2. Initializing the Smash Config

Next, initialize the smash_config.

[ ]:
from pruna import SmashConfig

# Initialize the SmashConfig
smash_config = SmashConfig()
smash_config['quantizers'] = ['quanto']
smash_config['quant_quanto_calibrate'] = False
smash_config['quant_quanto_weight_bits'] = 'qfloat8' # or "qint2", "qint4", "qint8"

3. Smashing the Model

Now, you can smash the model, which will take around 4 minutes. Don’t forget to replace the token by the one provided by PrunaAI.

[ ]:
from pruna import smash

transformer = smash(
    model=transformer,
    token="<your_token>",  # replace <your_token> with your actual token or set to None if you do not have one yet
    smash_config=smash_config,
)
text_encoder_2 = smash(
    model=text_encoder_2,
    token="<your_token>",  # replace <your_token> with your actual token or set to None if you do not have one yet
    smash_config=smash_config,
)

4. Running the Model

Finally, run the model to generate the image.
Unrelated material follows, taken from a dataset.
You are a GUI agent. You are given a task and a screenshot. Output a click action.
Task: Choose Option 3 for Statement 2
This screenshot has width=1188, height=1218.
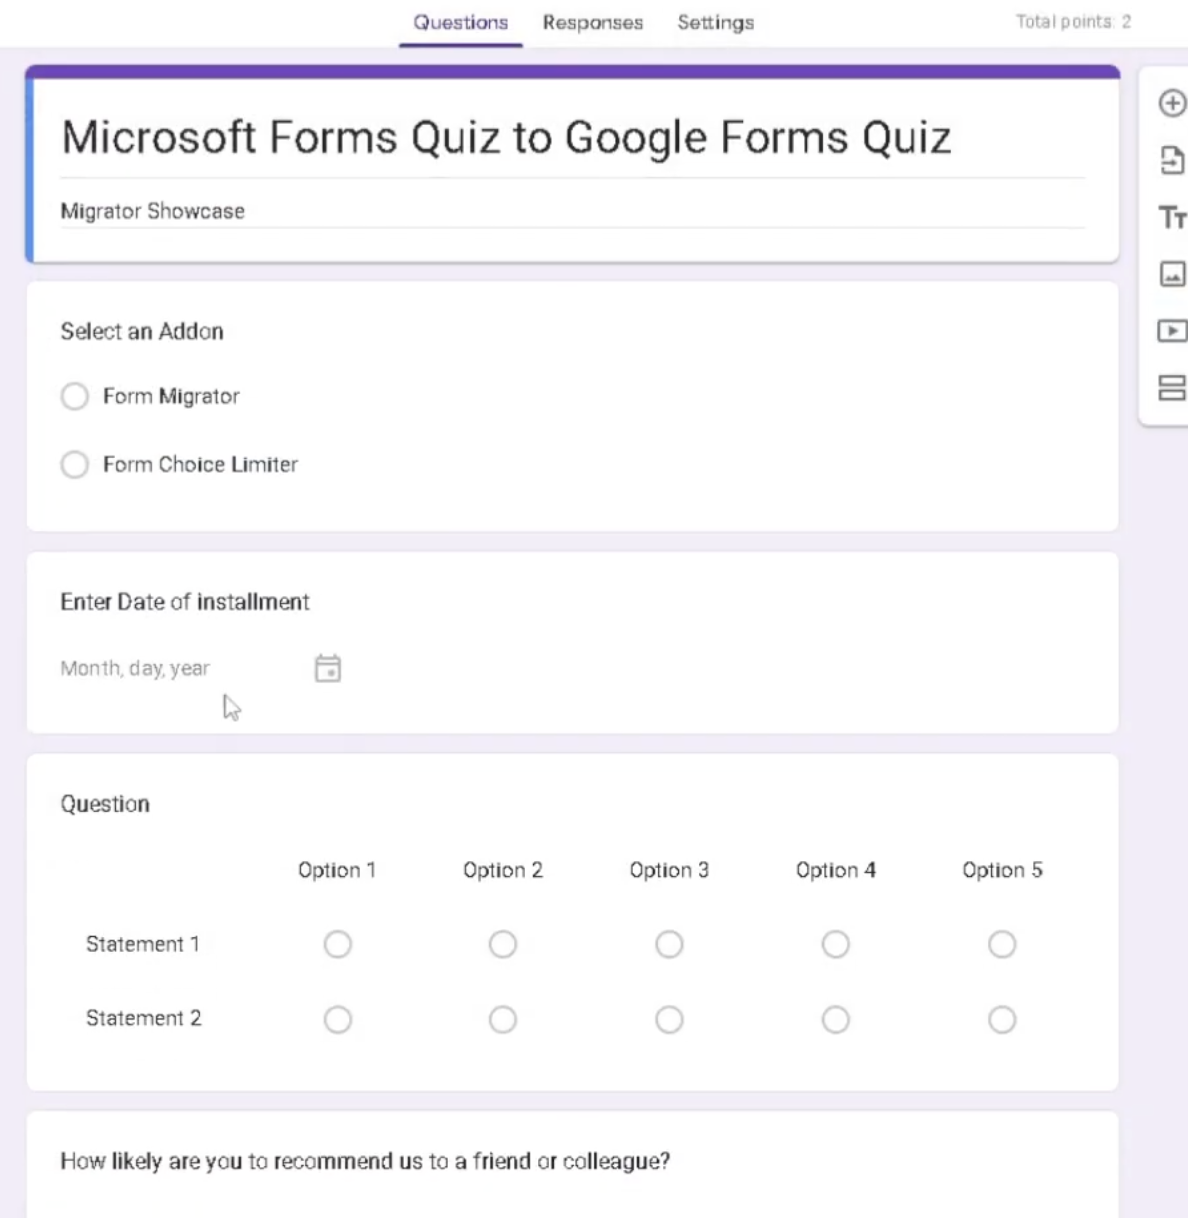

Note that moving the modules to the GPU can take some time.

[ ]:
pipe = FluxPipeline(
    scheduler=scheduler,
    text_encoder=text_encoder,
    tokenizer=tokenizer,
    text_encoder_2=text_encoder_2,
    tokenizer_2=tokenizer_2,
    vae=vae,
    transformer=transformer
)
[ ]:
pipe.text_encoder.to('cuda')
pipe.vae.to('cuda')
pipe.transformer.to('cuda')
pipe.text_encoder_2.to('cuda')
[ ]:
# For added memory savings run this block, there is however a trade-off with speed.
vae.enable_tiling()
vae.enable_slicing()
pipe.enable_sequential_cpu_offload()
[ ]:
prompt = "A cat holding a sign that says hello world"
pipe(
    prompt,
    guidance_scale=0.0,
    num_inference_steps=4,
    max_sequence_length=256,
    generator=torch.Generator("cpu").manual_seed(0)
).images[0]

Wrap Up

Congratulations! You have successfully smashed a Flux model. Enjoy the smaller memory footprint!